### ABOUT THIS TASK
Starting at the line that contains "Viewport: 1033px width, 552px height.", output each line exactly as written through the end of the listing below, but leave out the pictures.

━━━━━━━━━━━━━━━━━━━━

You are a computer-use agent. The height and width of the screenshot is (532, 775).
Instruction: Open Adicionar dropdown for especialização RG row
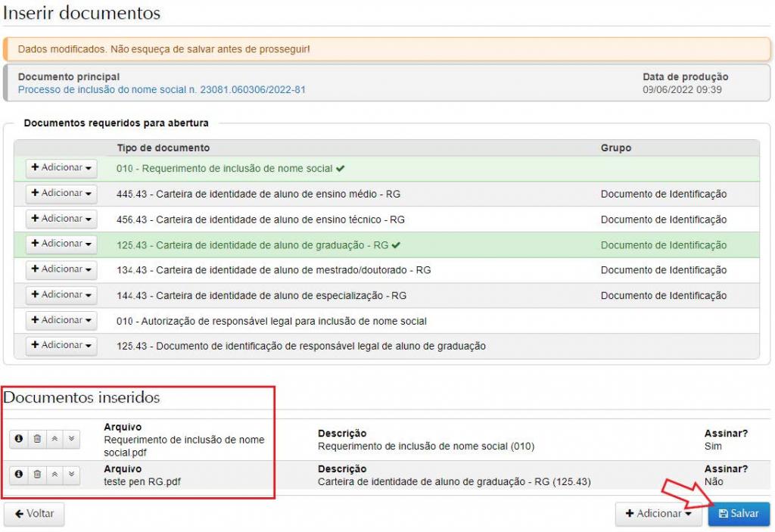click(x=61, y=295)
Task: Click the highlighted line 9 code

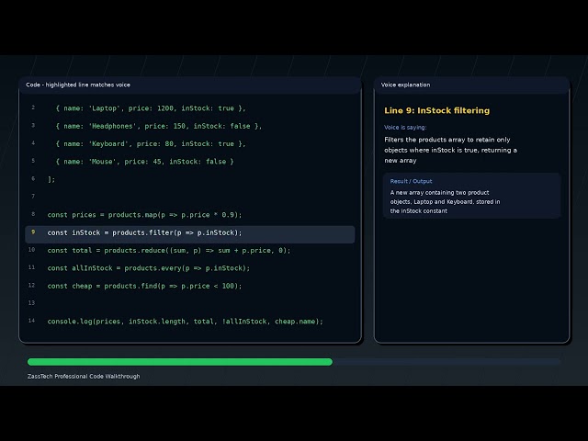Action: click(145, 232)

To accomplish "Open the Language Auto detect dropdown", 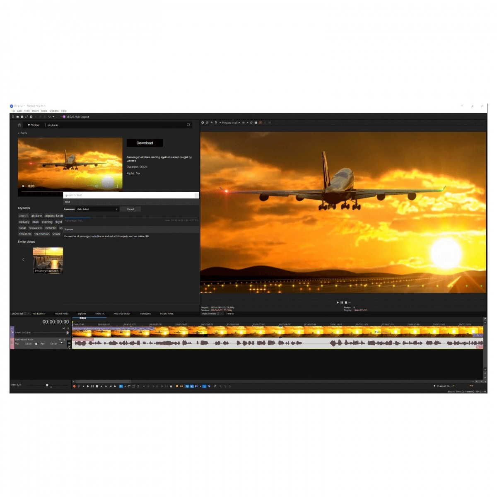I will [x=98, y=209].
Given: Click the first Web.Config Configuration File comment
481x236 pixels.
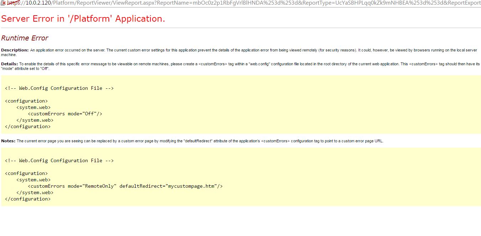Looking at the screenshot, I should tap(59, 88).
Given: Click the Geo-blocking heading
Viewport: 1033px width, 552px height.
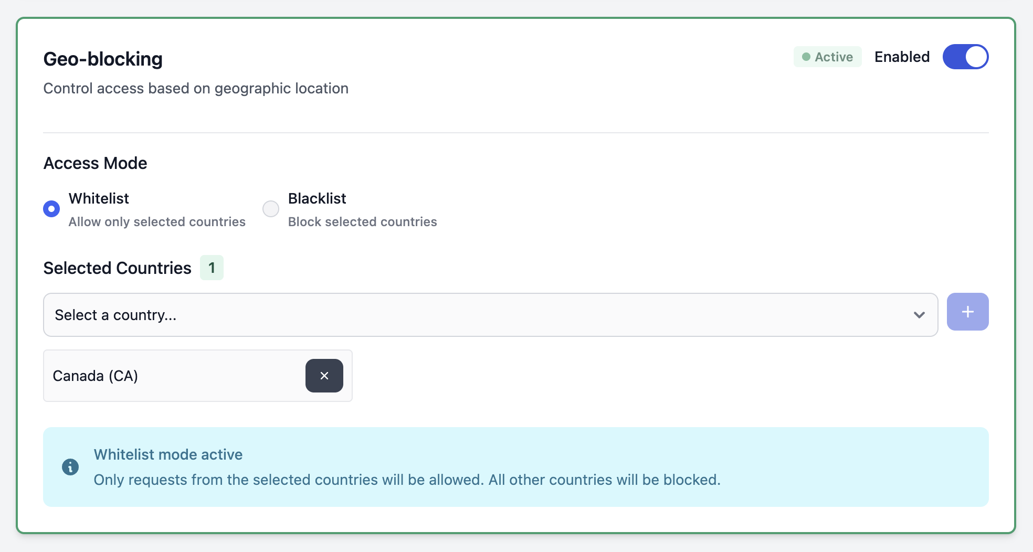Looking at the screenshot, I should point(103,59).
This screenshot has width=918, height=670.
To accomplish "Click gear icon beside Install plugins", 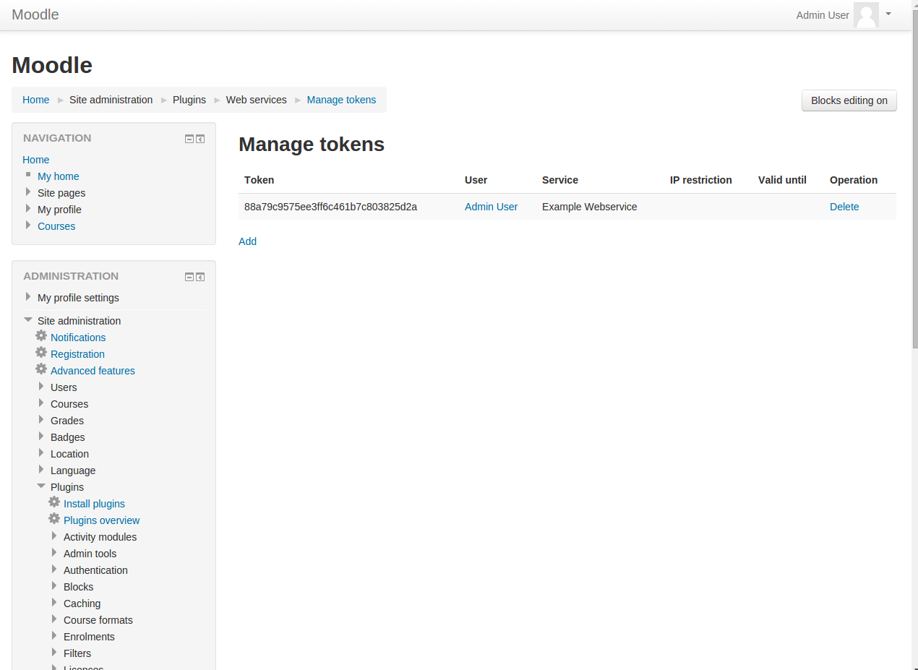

━━━━━━━━━━━━━━━━━━━━

### FINAL ANSWER
Viewport: 1033px width, 552px height.
Looking at the screenshot, I should point(103,59).
This screenshot has width=918, height=670.
To accomplish "Click gear icon beside Install plugins", 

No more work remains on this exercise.